Sql-server – Configuring Dynamics GP’s (SQL Server) Disks

disk-structuresmicrosoft-dynamicssql server

I am an accidental DBA at my work, and when I took it over, it was quiet a mess. Fortunately, we have the green light to build new systems for an upgrade to our accounting system: Microsoft Dynamics GP. I would like to follow or exceed all recommendations from Microsoft. Our current environment has significant performance issues. I would like to get this forum's opinion of our SA's plan for our new system's configuration, compared to what is recommended by Microsoft.

As far as disk configuration, Microsoft recommends:

  • OS/APP RAID 1
  • SQL Log RAID 1
  • SQL Data RAID 5
  • SQL TempDB RAID 1
  • SQL Backups RAID 0.

What our SA has available is: A VMware 6 datacenter with an VNXe 3200 SAN. That SAN has 11 x 600 GB 10k RPM drives and 9 x 2TB 7.2k RPM drives. It also has 6 x 200GB flash drives to be used as very fast cache of the most frequently accessed data. So the recommended hard disk specs don’t seem to take into account a datacenter that is as virtualized as ours. He has pooled all the 10k RPM drives into a RAID 6 + 1 hot spare and all of the 7.2k RPM drives into a second RAID 6 + 1 hot spare and labelled them Performance Pool and Capacity Pool, respectively. The more platters he puts into a volume, the more performance he can get out of it, plus all the redundancy that comes with a RAID 6 and a hot spare. However, he would like to house a significant portion of the database in that cache.

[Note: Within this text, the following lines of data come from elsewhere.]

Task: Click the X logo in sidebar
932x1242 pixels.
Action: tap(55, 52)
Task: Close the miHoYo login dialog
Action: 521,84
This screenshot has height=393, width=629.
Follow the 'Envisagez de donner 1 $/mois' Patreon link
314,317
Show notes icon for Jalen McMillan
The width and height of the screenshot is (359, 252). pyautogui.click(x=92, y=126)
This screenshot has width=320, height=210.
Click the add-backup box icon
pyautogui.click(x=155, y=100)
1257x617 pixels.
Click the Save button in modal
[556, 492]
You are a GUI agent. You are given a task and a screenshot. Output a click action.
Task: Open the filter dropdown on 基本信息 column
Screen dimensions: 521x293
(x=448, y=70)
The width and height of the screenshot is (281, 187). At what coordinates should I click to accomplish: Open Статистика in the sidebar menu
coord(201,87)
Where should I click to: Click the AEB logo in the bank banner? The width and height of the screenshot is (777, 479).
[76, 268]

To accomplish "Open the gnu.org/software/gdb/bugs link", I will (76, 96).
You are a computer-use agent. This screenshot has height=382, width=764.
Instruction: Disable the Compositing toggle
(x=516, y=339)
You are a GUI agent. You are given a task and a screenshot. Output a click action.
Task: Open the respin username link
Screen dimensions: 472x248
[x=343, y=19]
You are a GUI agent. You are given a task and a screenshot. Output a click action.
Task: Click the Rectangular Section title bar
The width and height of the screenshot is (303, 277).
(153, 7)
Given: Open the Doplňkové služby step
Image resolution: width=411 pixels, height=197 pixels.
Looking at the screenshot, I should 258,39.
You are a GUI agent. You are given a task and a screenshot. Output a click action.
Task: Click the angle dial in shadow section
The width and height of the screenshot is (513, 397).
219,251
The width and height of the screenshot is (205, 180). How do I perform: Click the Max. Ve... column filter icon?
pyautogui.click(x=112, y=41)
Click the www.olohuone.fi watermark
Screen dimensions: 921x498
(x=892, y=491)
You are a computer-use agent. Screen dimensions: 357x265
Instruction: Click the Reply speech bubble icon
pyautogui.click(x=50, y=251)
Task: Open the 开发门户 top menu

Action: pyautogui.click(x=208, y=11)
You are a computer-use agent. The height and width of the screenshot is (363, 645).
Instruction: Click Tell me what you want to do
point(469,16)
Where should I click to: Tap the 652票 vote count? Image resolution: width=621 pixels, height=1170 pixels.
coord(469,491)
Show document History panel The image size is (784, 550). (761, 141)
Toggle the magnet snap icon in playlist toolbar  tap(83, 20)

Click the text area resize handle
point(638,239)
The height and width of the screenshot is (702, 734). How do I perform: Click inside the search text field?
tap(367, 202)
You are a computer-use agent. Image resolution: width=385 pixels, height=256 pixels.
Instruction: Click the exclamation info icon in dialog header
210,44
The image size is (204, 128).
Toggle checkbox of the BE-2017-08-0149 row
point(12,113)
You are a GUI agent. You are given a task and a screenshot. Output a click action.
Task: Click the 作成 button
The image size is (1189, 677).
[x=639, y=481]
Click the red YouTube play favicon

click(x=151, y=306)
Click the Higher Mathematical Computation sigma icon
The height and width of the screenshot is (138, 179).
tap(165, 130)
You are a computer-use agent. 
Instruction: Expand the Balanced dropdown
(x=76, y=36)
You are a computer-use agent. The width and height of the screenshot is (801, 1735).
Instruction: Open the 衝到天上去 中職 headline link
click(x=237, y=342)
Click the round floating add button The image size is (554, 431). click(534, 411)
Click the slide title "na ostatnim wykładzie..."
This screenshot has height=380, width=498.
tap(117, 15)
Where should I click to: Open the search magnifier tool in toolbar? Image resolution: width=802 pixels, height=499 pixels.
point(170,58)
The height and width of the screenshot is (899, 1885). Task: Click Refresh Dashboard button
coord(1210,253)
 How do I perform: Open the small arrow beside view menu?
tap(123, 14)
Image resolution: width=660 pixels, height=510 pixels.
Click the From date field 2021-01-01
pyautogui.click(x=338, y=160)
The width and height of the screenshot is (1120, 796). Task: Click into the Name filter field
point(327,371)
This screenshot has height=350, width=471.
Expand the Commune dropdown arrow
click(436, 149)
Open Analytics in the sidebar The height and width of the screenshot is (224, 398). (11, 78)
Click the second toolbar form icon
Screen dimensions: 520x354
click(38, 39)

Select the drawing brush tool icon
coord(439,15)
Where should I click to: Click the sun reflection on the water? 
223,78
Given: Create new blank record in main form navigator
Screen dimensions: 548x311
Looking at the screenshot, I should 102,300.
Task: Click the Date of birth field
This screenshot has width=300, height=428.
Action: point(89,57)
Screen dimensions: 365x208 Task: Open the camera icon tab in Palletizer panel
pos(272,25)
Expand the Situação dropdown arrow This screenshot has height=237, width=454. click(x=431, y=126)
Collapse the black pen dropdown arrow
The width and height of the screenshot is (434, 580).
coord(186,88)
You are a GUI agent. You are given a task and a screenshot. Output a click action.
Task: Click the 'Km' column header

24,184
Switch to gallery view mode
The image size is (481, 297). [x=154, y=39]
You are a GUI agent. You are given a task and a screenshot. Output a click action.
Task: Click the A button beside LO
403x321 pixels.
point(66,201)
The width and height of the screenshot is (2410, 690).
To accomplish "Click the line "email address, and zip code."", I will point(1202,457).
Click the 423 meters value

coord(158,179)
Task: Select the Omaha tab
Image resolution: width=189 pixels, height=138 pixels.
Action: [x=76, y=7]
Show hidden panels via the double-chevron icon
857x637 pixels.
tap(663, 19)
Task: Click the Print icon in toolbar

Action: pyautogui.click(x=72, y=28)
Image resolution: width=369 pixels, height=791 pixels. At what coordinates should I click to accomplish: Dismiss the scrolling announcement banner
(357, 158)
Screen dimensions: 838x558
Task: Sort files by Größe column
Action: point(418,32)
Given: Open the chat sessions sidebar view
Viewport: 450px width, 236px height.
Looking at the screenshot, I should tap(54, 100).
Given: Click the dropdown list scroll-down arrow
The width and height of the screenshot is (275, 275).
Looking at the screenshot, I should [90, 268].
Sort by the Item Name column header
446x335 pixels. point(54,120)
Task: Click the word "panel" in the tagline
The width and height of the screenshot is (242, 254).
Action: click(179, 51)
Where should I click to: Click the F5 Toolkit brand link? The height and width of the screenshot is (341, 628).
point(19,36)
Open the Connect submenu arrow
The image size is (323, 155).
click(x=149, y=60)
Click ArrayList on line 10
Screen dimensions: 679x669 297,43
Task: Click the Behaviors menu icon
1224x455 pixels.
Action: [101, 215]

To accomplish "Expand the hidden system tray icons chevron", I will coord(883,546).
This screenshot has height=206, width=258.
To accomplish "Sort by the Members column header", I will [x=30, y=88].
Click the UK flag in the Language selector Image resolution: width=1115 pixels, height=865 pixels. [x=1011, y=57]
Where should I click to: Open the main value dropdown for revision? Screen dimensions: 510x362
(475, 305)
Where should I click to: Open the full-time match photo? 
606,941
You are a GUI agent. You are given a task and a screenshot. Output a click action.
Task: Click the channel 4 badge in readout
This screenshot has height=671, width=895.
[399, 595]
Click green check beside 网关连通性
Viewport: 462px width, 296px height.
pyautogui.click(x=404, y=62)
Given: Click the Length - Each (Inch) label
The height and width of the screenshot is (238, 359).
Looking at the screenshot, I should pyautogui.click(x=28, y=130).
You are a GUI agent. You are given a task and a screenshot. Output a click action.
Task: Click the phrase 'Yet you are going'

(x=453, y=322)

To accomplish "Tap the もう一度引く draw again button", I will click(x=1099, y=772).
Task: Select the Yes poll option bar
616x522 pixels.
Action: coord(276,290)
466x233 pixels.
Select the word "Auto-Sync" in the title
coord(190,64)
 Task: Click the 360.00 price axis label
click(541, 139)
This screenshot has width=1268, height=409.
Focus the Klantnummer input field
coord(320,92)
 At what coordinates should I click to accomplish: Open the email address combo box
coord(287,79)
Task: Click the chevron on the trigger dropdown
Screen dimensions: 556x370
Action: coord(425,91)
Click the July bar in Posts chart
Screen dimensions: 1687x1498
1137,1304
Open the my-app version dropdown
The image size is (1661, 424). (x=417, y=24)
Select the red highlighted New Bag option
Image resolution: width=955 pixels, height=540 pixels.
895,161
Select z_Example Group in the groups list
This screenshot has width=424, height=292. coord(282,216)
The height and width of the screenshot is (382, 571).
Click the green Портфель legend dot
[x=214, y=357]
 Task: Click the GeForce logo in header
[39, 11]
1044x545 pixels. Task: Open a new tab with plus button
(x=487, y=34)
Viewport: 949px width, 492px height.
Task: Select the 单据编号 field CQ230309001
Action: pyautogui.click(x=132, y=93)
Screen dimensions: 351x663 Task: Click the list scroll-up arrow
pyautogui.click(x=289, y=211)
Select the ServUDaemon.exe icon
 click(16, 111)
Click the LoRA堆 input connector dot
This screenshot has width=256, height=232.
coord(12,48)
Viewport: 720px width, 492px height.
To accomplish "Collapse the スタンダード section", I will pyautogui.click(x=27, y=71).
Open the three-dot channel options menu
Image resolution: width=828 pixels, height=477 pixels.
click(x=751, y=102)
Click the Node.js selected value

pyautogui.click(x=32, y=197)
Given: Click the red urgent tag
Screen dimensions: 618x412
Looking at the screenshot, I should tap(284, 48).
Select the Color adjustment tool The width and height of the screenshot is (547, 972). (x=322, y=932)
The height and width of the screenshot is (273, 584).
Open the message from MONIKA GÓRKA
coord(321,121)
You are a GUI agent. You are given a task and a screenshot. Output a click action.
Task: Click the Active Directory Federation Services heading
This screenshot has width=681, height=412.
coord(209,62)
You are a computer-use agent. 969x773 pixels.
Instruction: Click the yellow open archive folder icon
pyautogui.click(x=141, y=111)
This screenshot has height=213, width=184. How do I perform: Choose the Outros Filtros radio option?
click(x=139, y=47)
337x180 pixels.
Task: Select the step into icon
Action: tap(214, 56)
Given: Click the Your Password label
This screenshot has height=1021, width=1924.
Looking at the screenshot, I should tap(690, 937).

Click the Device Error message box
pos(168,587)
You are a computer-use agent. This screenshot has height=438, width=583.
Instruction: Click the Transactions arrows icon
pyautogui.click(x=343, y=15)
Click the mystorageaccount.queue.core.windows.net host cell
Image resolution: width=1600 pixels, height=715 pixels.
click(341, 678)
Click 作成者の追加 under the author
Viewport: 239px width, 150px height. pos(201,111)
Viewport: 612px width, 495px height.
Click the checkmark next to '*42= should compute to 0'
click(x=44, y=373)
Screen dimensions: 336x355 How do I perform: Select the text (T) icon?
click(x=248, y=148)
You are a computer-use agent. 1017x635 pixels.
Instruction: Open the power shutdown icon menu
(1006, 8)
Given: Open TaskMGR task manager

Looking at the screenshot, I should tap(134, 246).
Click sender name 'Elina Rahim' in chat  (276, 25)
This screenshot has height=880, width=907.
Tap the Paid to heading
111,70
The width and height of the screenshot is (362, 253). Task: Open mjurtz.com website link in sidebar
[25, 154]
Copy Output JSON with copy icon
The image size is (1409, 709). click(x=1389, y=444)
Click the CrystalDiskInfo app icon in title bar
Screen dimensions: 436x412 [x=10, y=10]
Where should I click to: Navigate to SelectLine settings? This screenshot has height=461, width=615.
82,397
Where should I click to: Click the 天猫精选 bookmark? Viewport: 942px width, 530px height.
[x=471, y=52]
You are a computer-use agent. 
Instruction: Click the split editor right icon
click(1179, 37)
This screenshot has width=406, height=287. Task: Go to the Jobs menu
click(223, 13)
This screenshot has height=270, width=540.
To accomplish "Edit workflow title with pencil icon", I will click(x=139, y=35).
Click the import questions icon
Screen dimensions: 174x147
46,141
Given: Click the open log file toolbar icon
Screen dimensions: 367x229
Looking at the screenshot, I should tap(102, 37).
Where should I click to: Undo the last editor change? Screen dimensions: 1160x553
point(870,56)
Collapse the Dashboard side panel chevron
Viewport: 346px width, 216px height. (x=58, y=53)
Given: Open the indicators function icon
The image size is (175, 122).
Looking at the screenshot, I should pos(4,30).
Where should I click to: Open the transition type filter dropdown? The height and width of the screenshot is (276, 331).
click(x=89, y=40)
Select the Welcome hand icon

Given that our accounting system and its SQL Server installation will not be alone in this configuration, but mixed together with other company systems (such as the exchange server), is this satisfactory or should I push that the accounting system have its own separate RAID configuration more in line with Microsoft's recommendations (except the RAID 5 part…I heard a puppy dies every time RAID 5 is used)?

Best Answer

While I understand you want to follow Microsoft guidelines, in my opinion a lot of the Dynamics best practices are outdated.

I personally don't work with GP but with AX and I tend to follow the SAN vendor guidelines for SQL Server rather than the guidance that Microsoft defined in the days of direct attached storage.

I haven't worked with EMC a lot but they clearly have a SQL Server best practices document which states:

Most SQL server database environments can benefit from storage pool based configurations

I'd just run some benchmarks before migrating to the new hardware and double-check with the SAN vendor and go with their recommendations.

For example, the recommendation says to use RAID1 for tempdb, but if you can get your hands on some nice NVMe PCI express cards those will perform lots and lots faster even if they aren't the "recommended" setup.